> GOAL OF THE EXERCISE
Please reproduce, word for word, the passage of the Hunter 31 vs. Catalina 30 thread between "Just hoping to" and "(May 5, 2005)", inclusive.

> PROVIDED TEXT
━━━━━━

# Hunter 31' vs. Catalina 30'



## Bowedtoothdoc (Mar 10, 2010)

Just hoping to get some input as to the main differences between these two boats. I would assume the Catalina to have more interior space even though the Hunter is a foot longer?


----------



## blt2ski (May 5, 2005)

Not sure about the interior room. Depending upon the year, Cats are usually a better sailing boat than a Hunter. BUT, with that in mind, "EVERYONE" I know with either brand of boat, likes there boats. SO, if the design of either fits you needs, buy which ever is the nicer better price, I am sure you will be happy.

Marty


----------



## Bowedtoothdoc (Mar 10, 2010)

Thanks for the reply. I have also read that the Catalina's are more quality built. Everyone I talk to seems to recommend the Cat 30 as a great all around boat.


----------



## Faster (Sep 13, 2005)

The Catalina 30 is one of the highest-volume 30 footers around.. pretty hard to beat on that score, esp in the main salon. Where she starts to fall down a bit is in the quarterberth 'double". While dimensionally it may qualify, the portion under the cockpit sole is no place for a claustrophobic. The clearance is very tight.

The Hunter, with it's beam carried further aft and wider transom may have a more usable aft berth. However the Hunter will likely also have a cast iron keel vs the Catalina's lead keel. Both work but the iron keels can be a bit of an on-going maintenance issue vs lead. When properly sealed it's not so bad but any damage to the epoxy sealcoat will lead to rusting between haulouts.

The Catalina 30s are also one of the stiffest boats around so that may be another relative factor between the two - it will affect the feel of the boat and how she carries her sail in a breeze.

As Marty says, there are plenty of happy owners of either type. Catalina does have a stellar rep for how they support the boats and their owners, both new and old.

━━━━━━

> GIVEN MATERIAL
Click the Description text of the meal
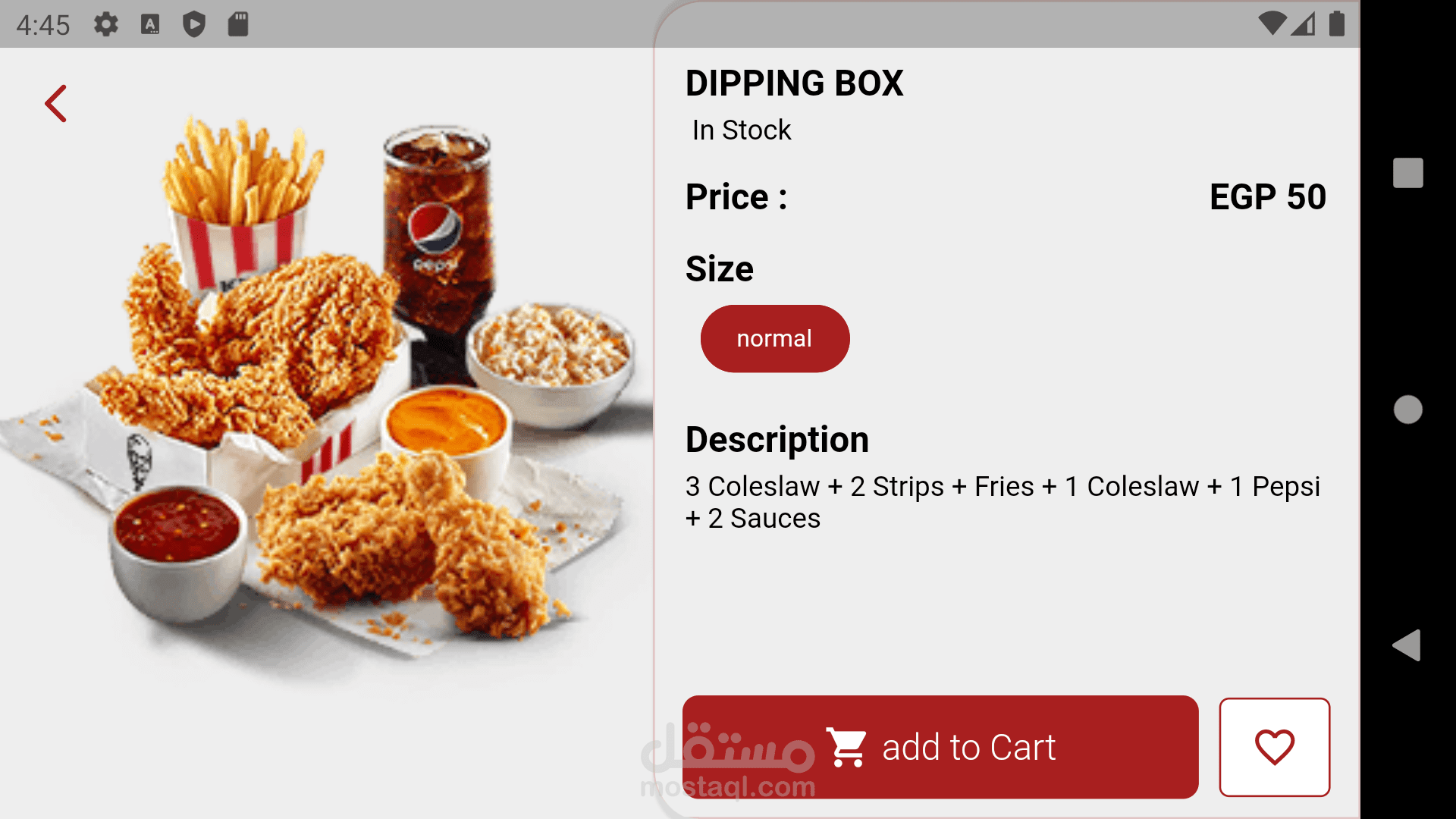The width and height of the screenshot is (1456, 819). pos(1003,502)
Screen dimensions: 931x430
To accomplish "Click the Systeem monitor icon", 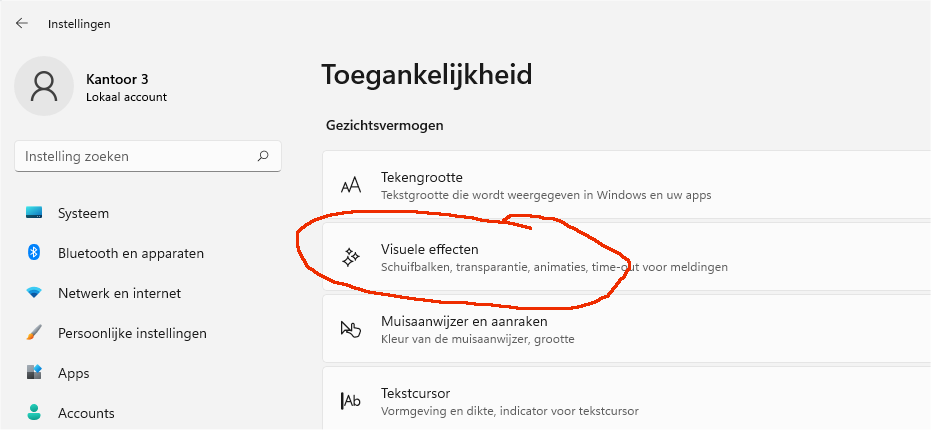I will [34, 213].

━━━━━━

> TASK OUTPUT
Just hoping to get some input as to the main differences between these two boats. I would assume the Catalina to have more interior space even though the Hunter is a foot longer?


----------



## blt2ski (May 5, 2005)